BAGIAN 6

570 27 0
                                    

Sudah seringkali Elang Perak mendengar sepak terjang Pendekar Rajawali Sakti, dan kedigdayaannya dalam mengatasi lawan-lawan. Dan sekarang dia benar-benar berhadapan dengan pendekar muda digdaya berkepandaian tinggi itu. Rasa penasaran membuatnya tidak peduli. Padahal dari benturan tangan tadi, sudah bisa diketahui kalau tingkat tenaga dalam yang dimilikinya masih berada di bawah Pendekar Rajawali Sakti.
"Kau akan menyesal mencampuri urusanku, Pendekar Rajawali Sakti! Hiyaaat...!"
Elang Perak kembali melompat menerjang cepat. Beberapa pukulan keras disertai pengerahan tenaga dalam tinggi, cepat dilepaskan. Rangga segera mengerahkan jurus 'Sembilan Langkah Ajaib'. Tubuhnya meliuk-liuk indah, diimbangi gerakan kaki yang ringan dan lincah sekali. Sehingga, membuat setiap serangan yang dilancarkan Elang Perak tidak membawa hasil sama sekali.
Beberapa kali Elang Perak merubah jurus, tapi tak satu pun serangannya yang berhasil menyentuh tubuh Pendekar Rajawali Sakti. Gerakan-gerakan yang dilakukan Rangga begitu cepat dan ringan. Bahkan terkadang seperti tidak sedang bertarung. Tapi, tidak mudah bagi Elang Perak untuk memasukkan serangannya. Setiap kali pukulannya hampir mengena, manis sekali Rangga selalu berhasil menghindar tanpa diduga sama sekali. Bahkan beberapa kali Pendekar Rajawali Sakti melancarkan serangan balasan yang membuat Elang Perak jadi kelabakan menghindarinya. Padahal, serangan-serangan yang dilakukan Rangga hanya bersifat menguji dan menjajaki tingkat kepandaian lawan saja.
"Setan...!" geram Elang Perak semakin sengit dan penasaran.
Tiba-tiba saja Elang Perak melentingkan tubuh ke belakang, lalu melakukan putaran beberapa kali.

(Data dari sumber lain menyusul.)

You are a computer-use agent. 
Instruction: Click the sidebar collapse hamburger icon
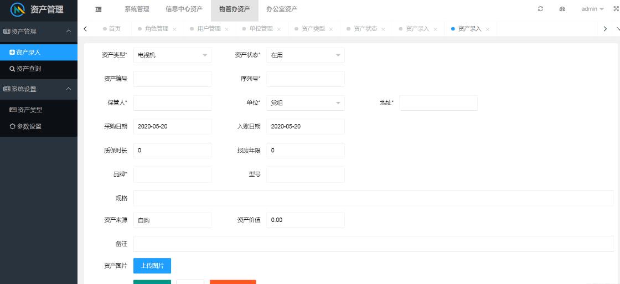tap(99, 9)
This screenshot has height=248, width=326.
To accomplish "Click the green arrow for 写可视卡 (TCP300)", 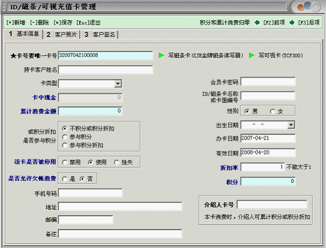I will tap(252, 55).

Tepat ketika kakinya menjejak tanah, kedua tangannya bergerak cepat mengibas. Langsung dilontarkannya puluhan benda-benda kecil berwarna keperakan ke arah Pendekar Rajawali Sakti.
"Yeaaah...!"
Rangga terpaksa berjumpalitan menghindari serangan-serangan gencar yang dilancarkan Elang Perak. Suara ledakan-ledakan keras menggelegar terdengar di sekitar tubuh Pendekar Rajawali Sakti. Setiap benda keperakan yang dilepaskan Elang Perak, selalu menimbulkan ledakan di saat menghantam tanah atau pohon dan bebatuan yang berada di sekitar pertarungan.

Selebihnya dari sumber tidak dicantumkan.